But it is only valuable as a means to an end. The end is the end so dear to us all, to the Fabians, the Democrats, and the I.L.P.'s—the emancipation of Labour; and it would be foolish to value the means more than the end.

Another vital element in the success of any party is Unity. If the Labour Party is to succeed it must be united.

Then, again, the Manchester Party is now only one part of a greater party, the National Party—one battalion in an army corps.

Finally, the I.L.P. is a democratic body, and is ruled by the vote of the majority.

To what conclusion do we come?

I think it is the duty of the Manchester regiment to impress upon the others with all its power the value of Independence.

I think that if, after we have done that, the majority of the army are against us, it is our duty to give way.

The majority are our General.
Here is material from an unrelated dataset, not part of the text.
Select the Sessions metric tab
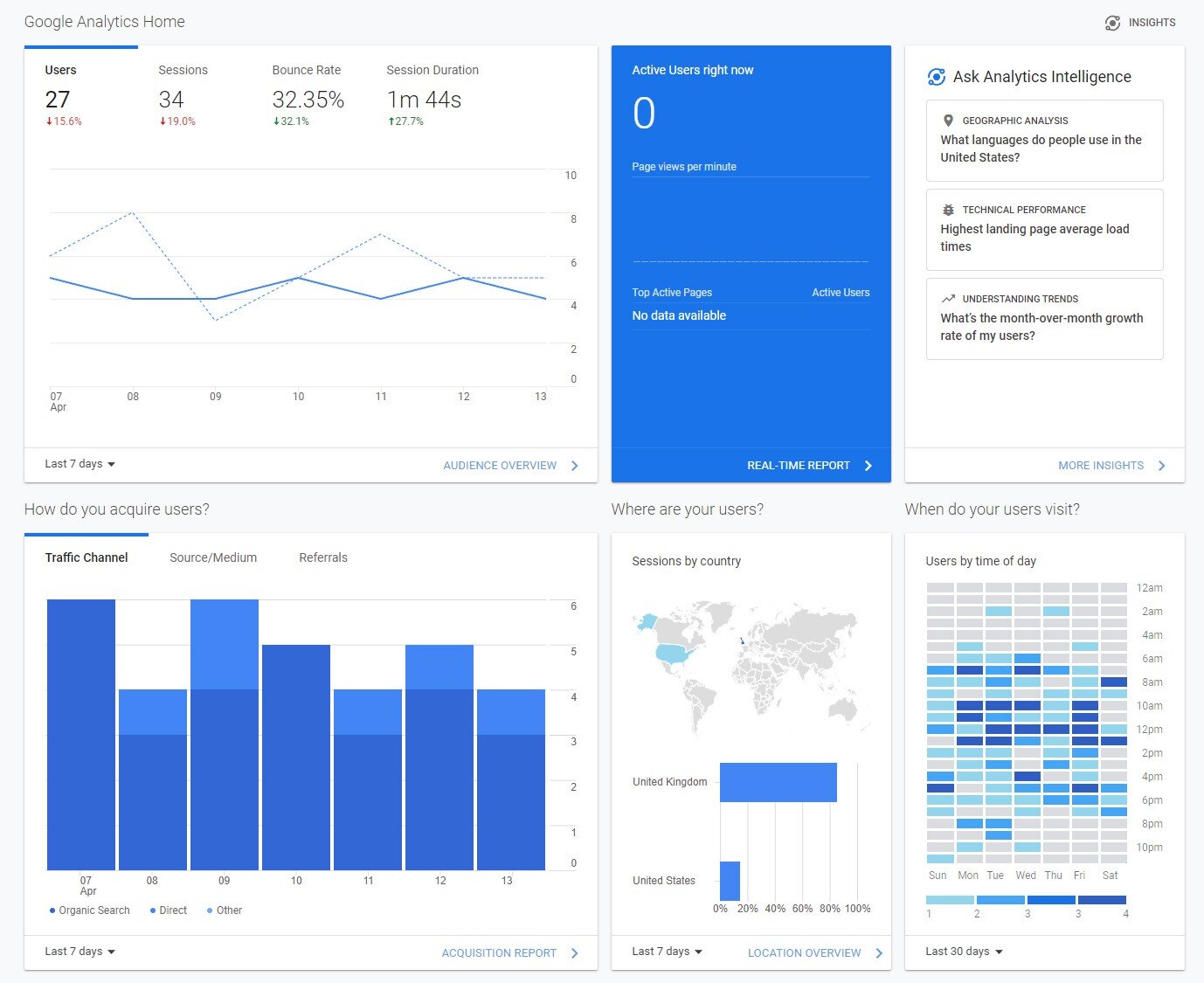The image size is (1204, 983). 183,70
If our General issues an order we must obey it.

Therefore, be it known unto Keir Hardie, and our comrades, as also unto the enemy, that, no matter what are my private feelings, I shall obey orders.

For years I have urged most earnestly upon the workers the duty of loyal union. I will not be an example of disruption. I will fight as directed; and I hope my Manchester comrades will not leave a gap in the line of battle.
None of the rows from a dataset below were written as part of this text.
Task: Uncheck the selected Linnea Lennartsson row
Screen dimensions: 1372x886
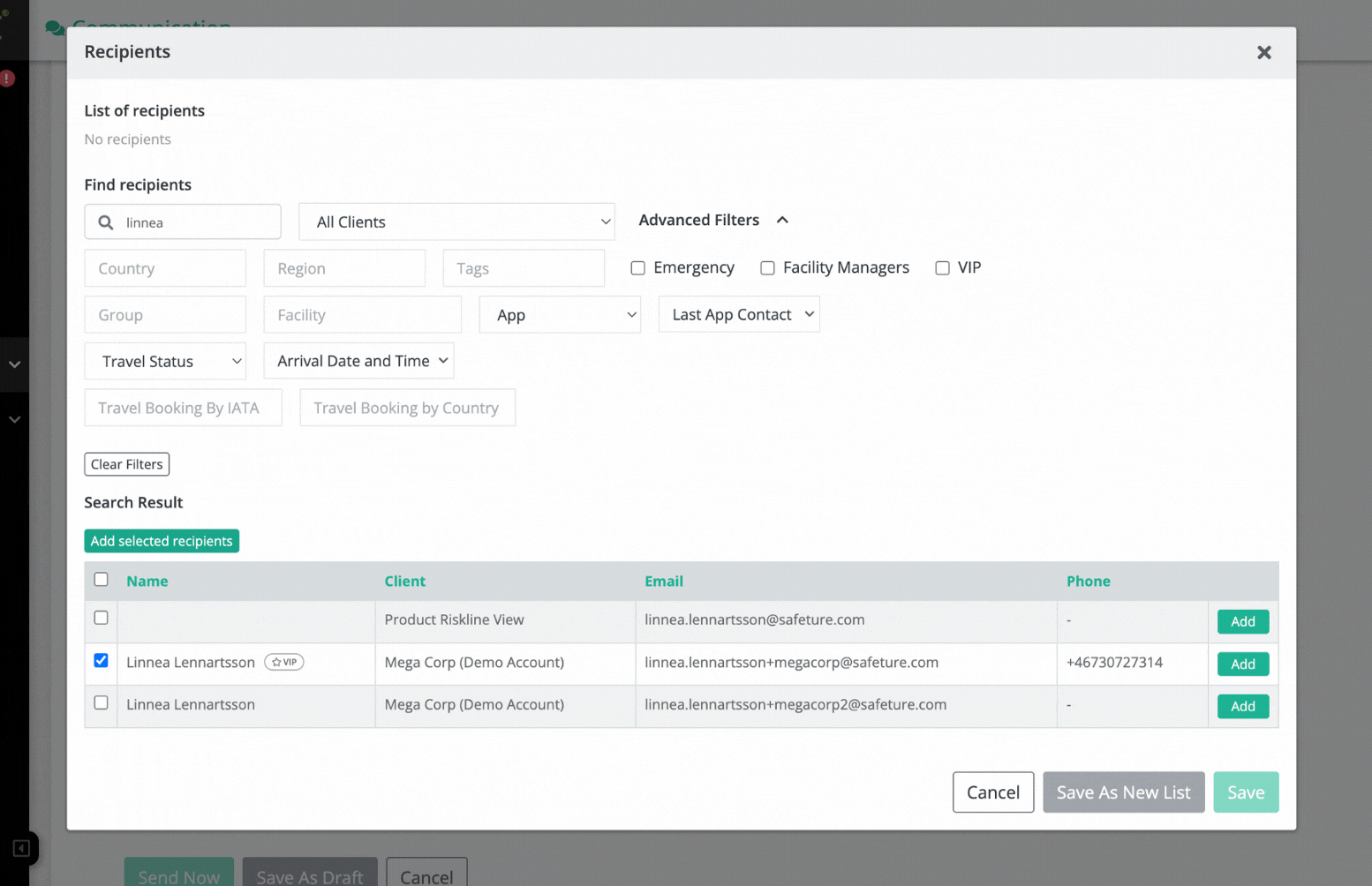Action: [x=101, y=660]
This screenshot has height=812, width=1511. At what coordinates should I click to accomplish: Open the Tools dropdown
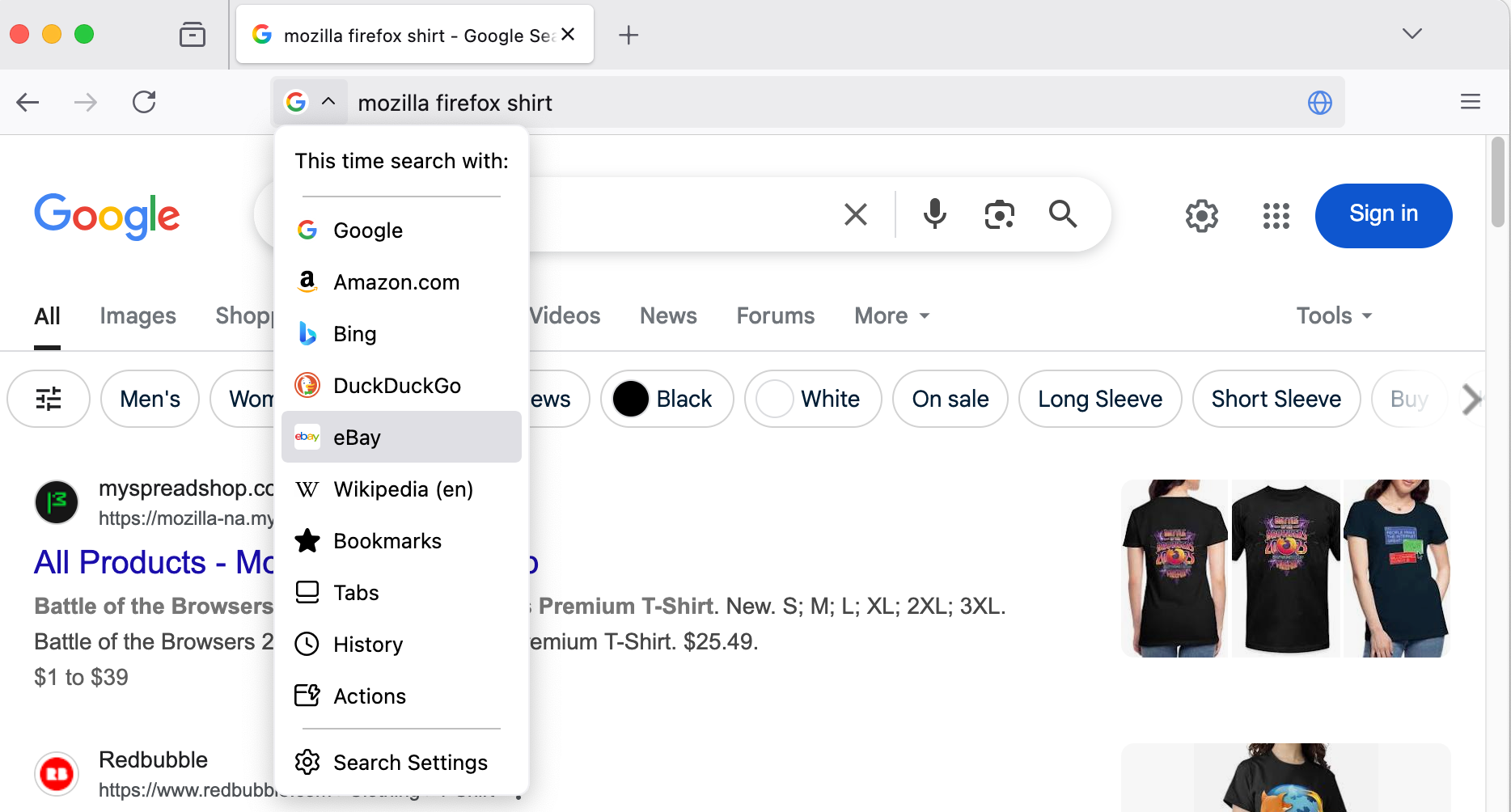click(1334, 315)
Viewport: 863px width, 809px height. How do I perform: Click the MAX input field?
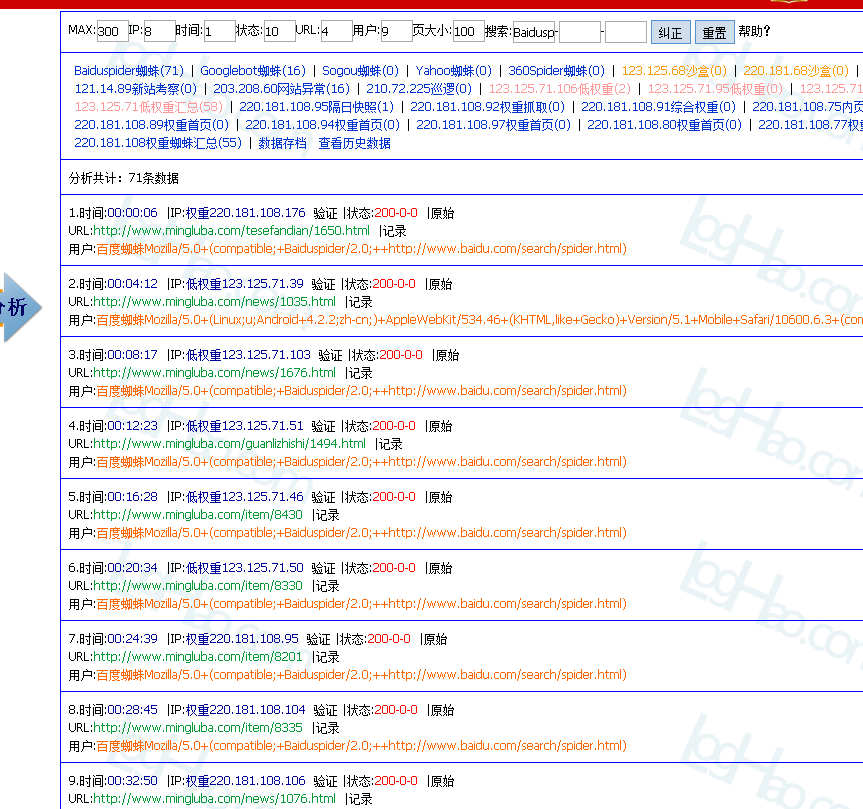pos(111,32)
And now, Keir Hardie, a word with you. I see your policy, and I think you are wrong. I will argue it out with you if you like, and the army shall judge betwixt us. Send to me an article of about one thousand words in defence of your policy, and I will answer it in the following issue of the Clarion, and we will let a few good men on either side take the matter up, and then I will sum up, and you shall reply, and we shall know where we are.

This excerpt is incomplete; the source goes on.